The students “were terrified of the older people,” said Patrick’s teacher, Elizabeth Onyango.
But then, Patrick met Katherine, a resident of Laurelwood Health Care Center in North Hollywood, who had just celebrated her 72nd birthday. “She’s a very nice lady,” Patrick said.
The children sang songs for residents and became engrossed in the stories of war veterans, Onyango said.
By the end of the visit in January, the class had decided to return.
The class would visit the second Thursday of every month as part of the Festival of Youth, a Milken Foundation-sponsored program to help get schools into volunteering.
Onyango began to notice how the shy students would loosen up and relax as they got to know the elderly residents.
For the HELP group, geared to teach students who have a wide variety of limitations, it also meant being shown that they could make a difference in the world, said Thomas Komp, director of admissions for the school.
The Village Glen program--which Patrick attends--has small classes of 12 students or fewer to give special attention to those who have learning disabilities or trouble with communication and socialization.
Patrick was born with spina bifida and is dyslexic. “The doctors told me he may have brain damage and that he probably would not be able to walk,” said Patrick’s mother, Darcy Seegar.
But Patrick was lucky. While spina bifida--in which the spinal column is improperly formed--can cause brain damage, that did not happen in his case. The surgery that he had at 14 months was successful. Only a tiny proportion of children who undergo such surgery can walk afterward.
“If I had not known any of his life story, I would have never guessed,” said Carl Goodman, principal of the HELP Group schools, which have 380 students on a five-acre campus.

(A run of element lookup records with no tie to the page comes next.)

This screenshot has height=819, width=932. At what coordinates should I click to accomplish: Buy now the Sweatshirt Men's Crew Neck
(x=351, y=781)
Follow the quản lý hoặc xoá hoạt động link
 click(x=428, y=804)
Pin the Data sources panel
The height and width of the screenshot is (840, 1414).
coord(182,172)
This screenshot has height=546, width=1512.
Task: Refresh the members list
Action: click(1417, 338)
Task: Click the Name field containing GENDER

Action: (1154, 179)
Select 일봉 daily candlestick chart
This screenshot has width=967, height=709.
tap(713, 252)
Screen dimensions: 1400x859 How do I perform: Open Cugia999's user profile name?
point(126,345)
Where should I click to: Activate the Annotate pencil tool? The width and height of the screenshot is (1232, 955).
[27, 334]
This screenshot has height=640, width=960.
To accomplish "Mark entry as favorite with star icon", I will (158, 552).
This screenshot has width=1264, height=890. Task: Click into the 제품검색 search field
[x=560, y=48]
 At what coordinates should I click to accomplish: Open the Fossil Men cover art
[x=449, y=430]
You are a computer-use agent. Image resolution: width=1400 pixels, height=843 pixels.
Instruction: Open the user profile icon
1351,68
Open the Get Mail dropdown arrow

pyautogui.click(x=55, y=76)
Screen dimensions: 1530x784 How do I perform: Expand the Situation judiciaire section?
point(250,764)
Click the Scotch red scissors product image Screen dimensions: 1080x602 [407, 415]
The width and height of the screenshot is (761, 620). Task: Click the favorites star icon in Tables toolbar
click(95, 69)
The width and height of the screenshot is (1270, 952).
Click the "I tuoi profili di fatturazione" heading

Patrick could walk, and his parents quickly found out that he had a creative mind that was drawn to mechanical things. They tell stories of Patrick as a toddler figuring out how to unlatch a childproof window screen.
But at the school he attended before the HELP Group--which he and his mother declined to name--he was slower than the other children, both on the playground and in the classroom, Patrick said. Other students would read seven pages before he could finish the first one.
“They would tease me,” said Patrick, who started at the HELP Group in September. “Sometimes I couldn’t take it and sometimes I could.”
When it bothered him, he would hide quietly in a small corner just off the schoolyard. “No one would go there.”
Katherine, the nursing home resident, also seemed to be in a quiet refuge.
“She doesn’t talk much,” Patrick said. “You’d think she’s asleep at first, but when you ask her questions, she talks to you.”
But making connections with the nursing-home residents was not easy for the children.
One autistic child refused to make the first three trips, Onyango said. But fear rises out of a lack of understanding, something Patrick learned about on the playground.
“It’s not what is on the outside,” Patrick said. “It is what is on the inside that counts.”
Volunteering helps the students feel good about themselves, but that is only part of it. “The other part is being able to see what kind of value your education has,” Goodman said.
“It opened a whole new perspective on my life,” Patrick said. “Here I learned I could help the world.”